Before coming to New York, Rodriguez's saves represented a high percentage of his finished games. For example, since he became the Angels' closer in 2005, Rodriguez had 194 saves in 241 games finished, a return of 80.1 percent in those pressure situations. For the Mets, however, Rodriguez has 67 saves out of 121 finished -- a mere 55.4 percent.
It's not that K-Rod has been ineffective. He's 7-for-8 this season and his conversion rate has never dropped below 83 percent -- done twice the past two seasons for the Mets. It ranged between 87-92 percent in Anaheim. But with less time on the tightrope in New York, reducing his appearances to mostly conditioning drills, it seems to have dulled K-Rod's edge.
"I have to find a way -- one way or the other," Rodriguez said. "It's been a battle the past three years here. I used to pitch day-in and day-out. But one thing I've learned is that's something I cannot control. I've just got to be ready when the time comes and not blow it."
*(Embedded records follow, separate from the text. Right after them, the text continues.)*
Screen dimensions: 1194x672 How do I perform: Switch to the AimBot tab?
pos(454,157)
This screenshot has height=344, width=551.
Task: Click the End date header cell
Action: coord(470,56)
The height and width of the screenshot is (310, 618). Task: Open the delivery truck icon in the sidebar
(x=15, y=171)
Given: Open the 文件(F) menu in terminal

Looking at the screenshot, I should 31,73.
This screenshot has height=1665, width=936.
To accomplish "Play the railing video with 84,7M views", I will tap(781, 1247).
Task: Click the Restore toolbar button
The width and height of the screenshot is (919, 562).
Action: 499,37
Last season, Rodriguez got into a confrontation with then-bullpen coach Randy Niemann as his simmering temper boiled over because of his usage in non-save situations. While that type of escalation is rare, established closers universally despise that assignment, and it's not uncommon for their performance on those occasions to reflect that.
Jason Isringhausen, with 293 saves on his resume, understands the mental component involved. With the Cardinals, he said that manager Tony La Russa made sure they worked every third or fourth day, regardless of the situation.
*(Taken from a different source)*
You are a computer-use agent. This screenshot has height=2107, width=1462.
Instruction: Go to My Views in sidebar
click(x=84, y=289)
But Isringhausen would prefer to have a light throw day in the bullpen rather than enter a 10-0 blowout for work purposes. Even so, nothing can replicate the cauldron of pitching in a tight game in the ninth inning, which is what ultimately makes or breaks a closer.
"Bruce Sutter once told me that the closer is the only guy that comes to the field knowing if he has a bad day, the team's not going to do good," Isringhausen said. "That's just a burden you have to be able to put on your shoulders and be fine with it."
Rodriguez welcomes that burden, if only he could carry it more often. And given the controversial nature of his vesting option, the Mets may be reluctant to run him out to the mound -- and a potential finish -- for the sake of a throw day. Instead, Rodriguez does more side work, and hopes for the save chances to come.
"It doesn't matter how many bullpen sessions you throw," Rodriguez said. "It matters when you go out to the field. Otherwise, you don't have that feeling. It's not the same."